6 thoughts on “Writer’s ego and perfectionism

  1. That’s a really sweet looking bass!

    It’s something I was harping on – relativism. Who is to say you aren’t a writer? You write, and that makes you a writer. It’s the adjectives they attach to the writer thing that probably matter to you. Being published doesn’t mean you’re good- the Amazon Slush Pile of gorey manuscripts is proof of that. It’s more… did you do what your readers want?

    And then there’s marketing. For the nonce, though, you’re a writer. The criteria you attach to it are all extras.

    I’m not sure there’s much value to the term “writer.” It’s thrown around pretty liberally these days, and anyone with half a blog can claim to be a writer. I guess the proof is are you making money at it? Isn’t that the gist of the matter?


    Liked by 1 person

    • Thanks for the compliment on the bass. I’m not totally thrilled with some of the finish, and a few odd-bits, but it really does sound good, and it weighs a ton. One day when (if?) I do make money at writing, I might feel better about the label, but your right, it is all relative isn’t it.

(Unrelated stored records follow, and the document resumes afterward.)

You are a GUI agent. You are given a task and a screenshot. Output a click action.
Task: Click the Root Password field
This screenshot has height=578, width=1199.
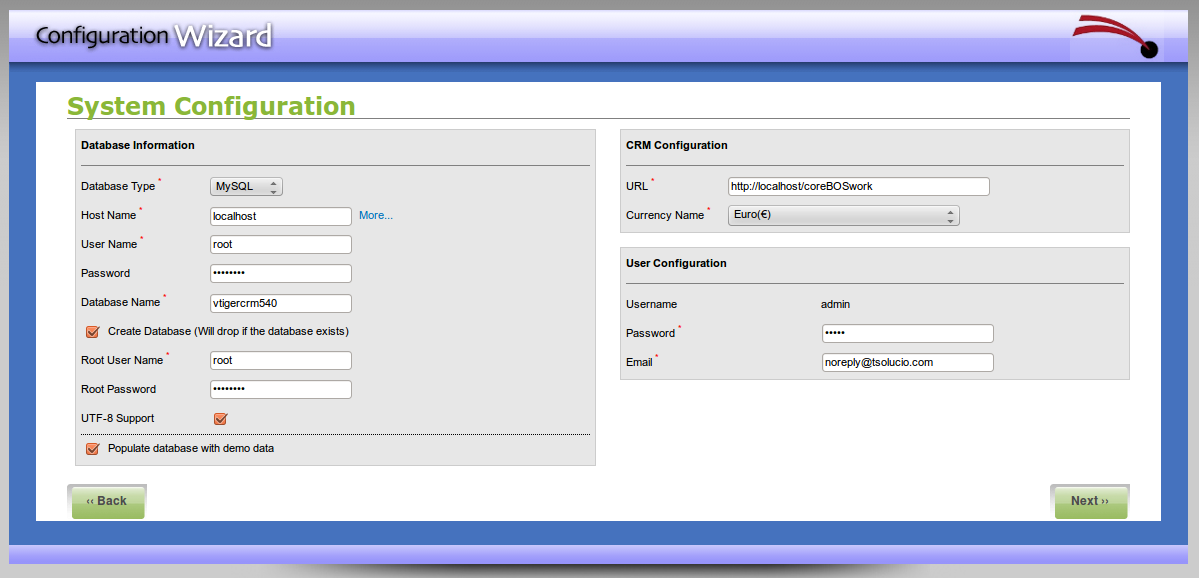pos(281,390)
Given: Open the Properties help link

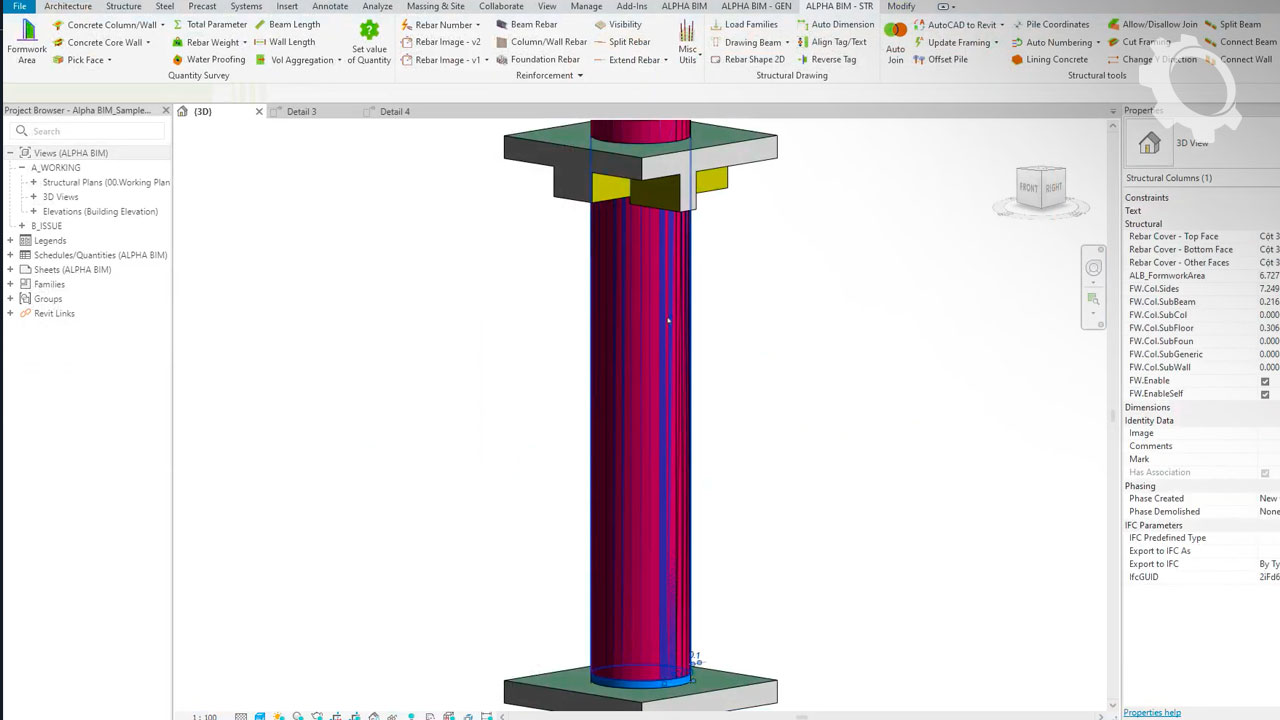Looking at the screenshot, I should [x=1152, y=713].
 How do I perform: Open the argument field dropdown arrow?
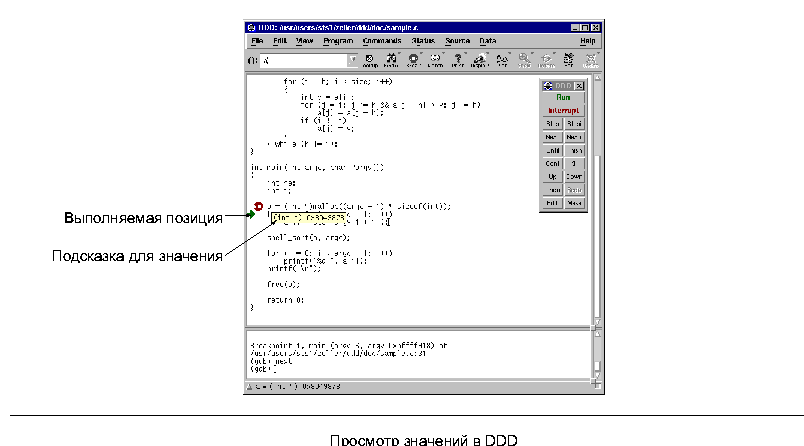(352, 60)
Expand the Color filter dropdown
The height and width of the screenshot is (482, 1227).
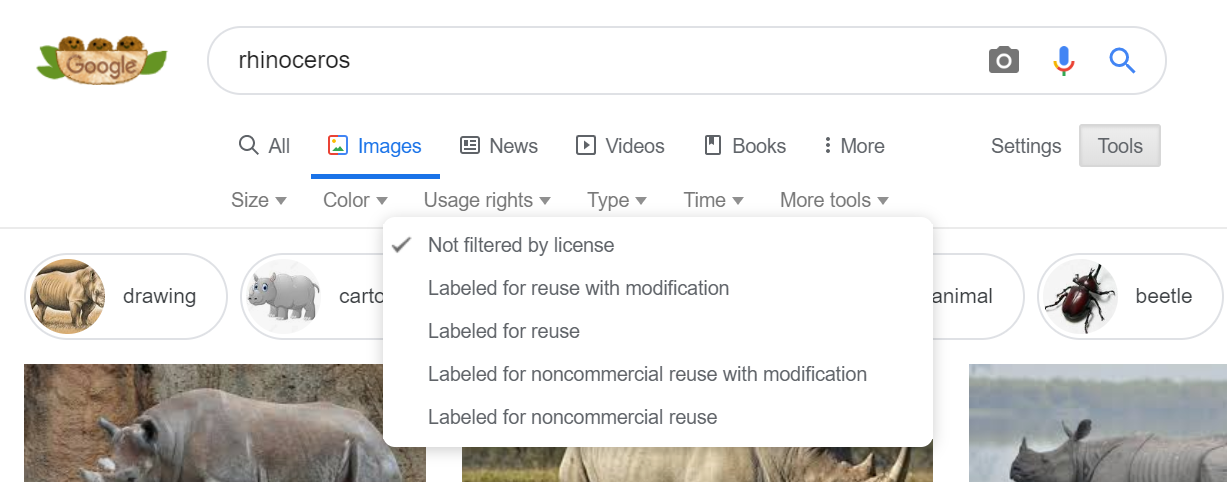point(355,200)
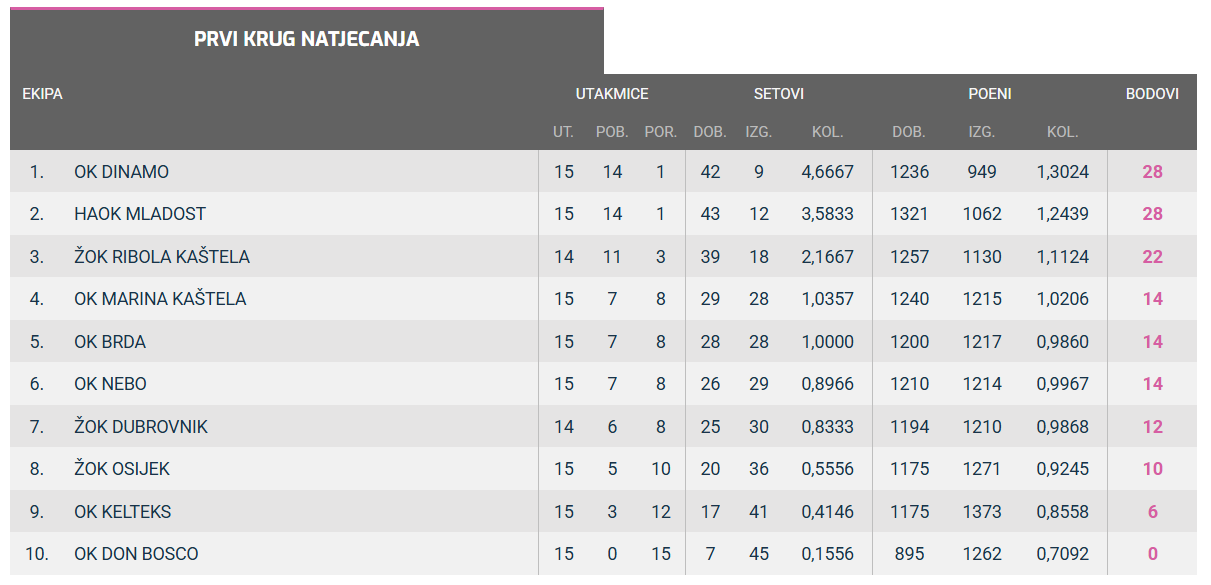Image resolution: width=1211 pixels, height=585 pixels.
Task: Sort by the BODOVI column header
Action: point(1152,94)
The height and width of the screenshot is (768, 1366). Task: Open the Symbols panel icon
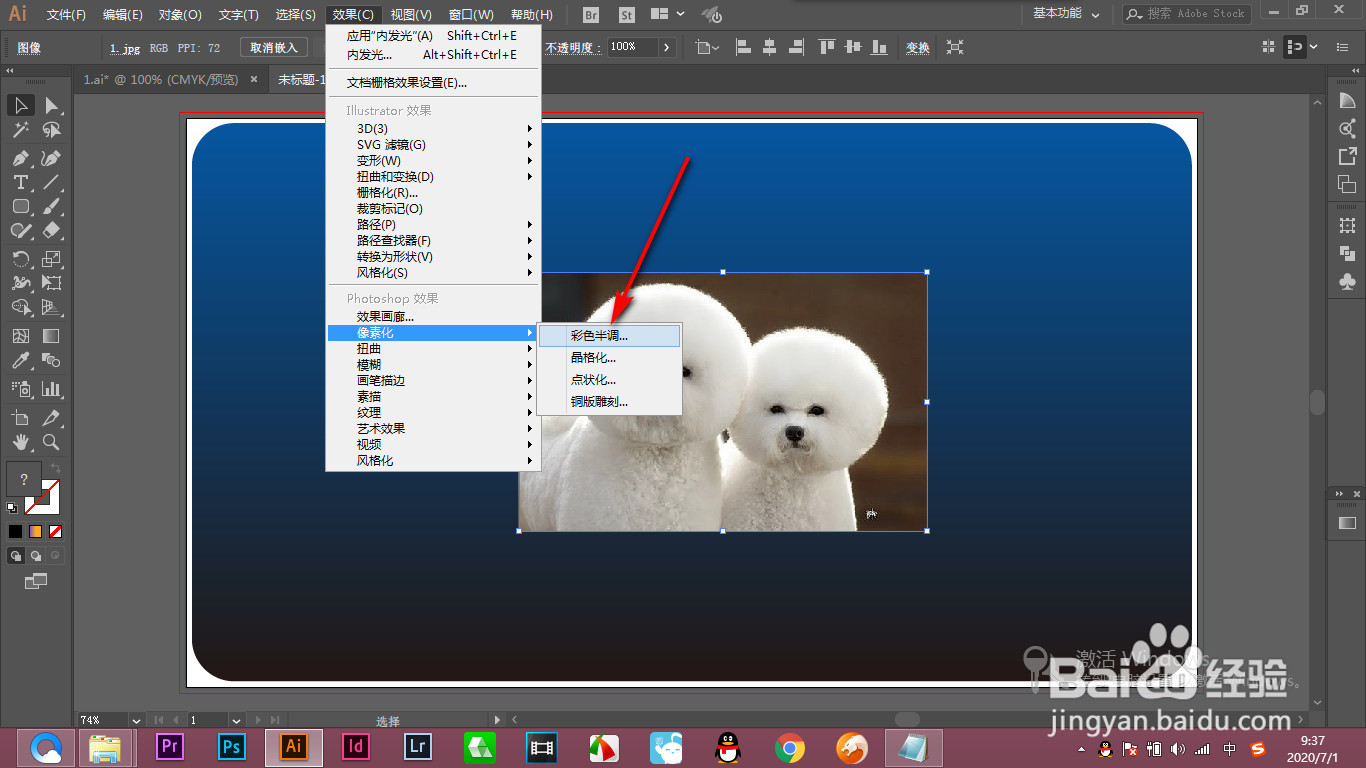coord(1347,281)
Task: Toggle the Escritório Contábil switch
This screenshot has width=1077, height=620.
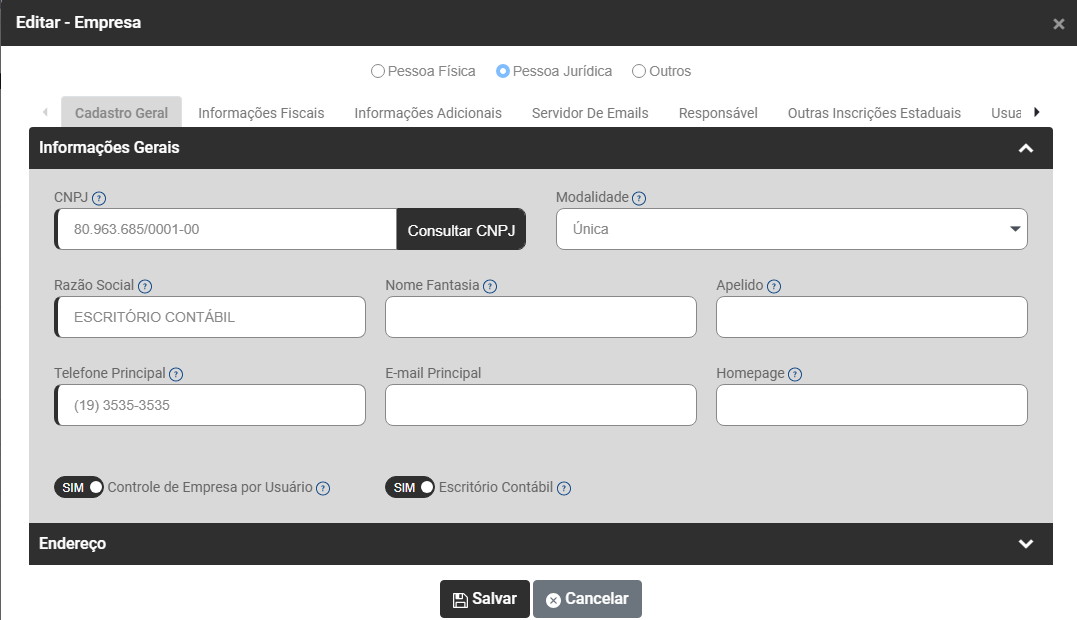Action: coord(410,487)
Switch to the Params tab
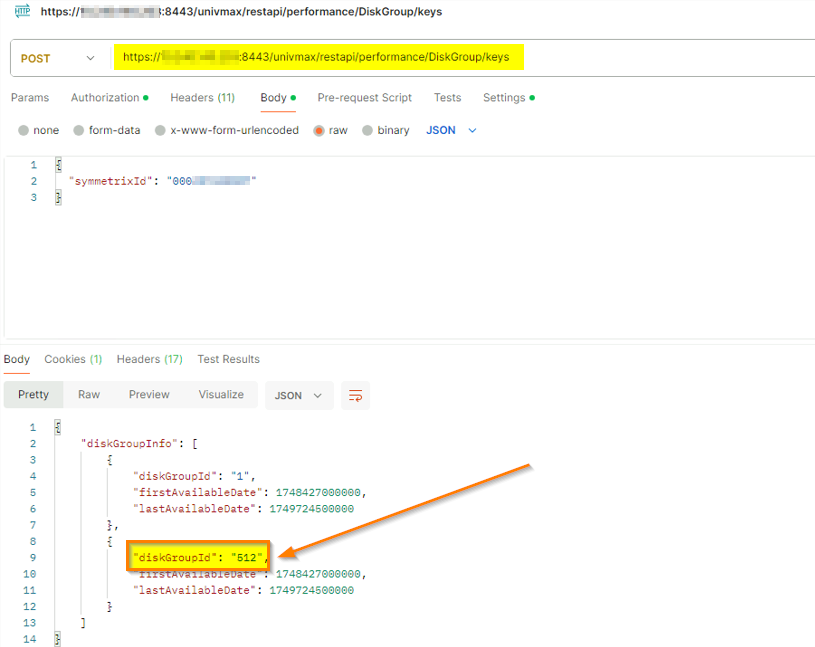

      • I think I saw this on a post on Kristin Lamb’s blog here: https://warriorwriters.wordpress.com/
        I like Kristin’s content because she builds up and encourages, and this is a discouraging process in some ways. Anyway, the point was that if you’re training to be a lawyer, it’s pre-law. If it’s to be a Doctor, it’s pre-med. You’re not really a pre-writer: at what point does your craft become valid? When you publish a book? When the book makes $1000 in sales? 10,000? 100,000? You are a writer because you picked up a keyboard and began to write. You’re getting close to finishing a novel, and you have another in the planning stages, and this is very good considering you don’t start getting traction in publishing until your third book. So, you’re locked in, mister. You HAVE to keep going to make anything out of this- there’s a trilogy to write.

        Liked by 1 person

      • I like that article.


  2. Onion says:

    You mean to tell me that you didn’t scan the map, drop it into a GIS program, geo-reference it, and get precise measurements (i.e., repeatable measurements; accuracy isn’t entirely relevant in fiction)?!

    Liked by 1 person

    • Well, of course I would have done, except I don’t happen to have a GIS license, so I had to hack it. I did consider developing a fantasy world GIS type program to do this, and still haven’t ruled it out.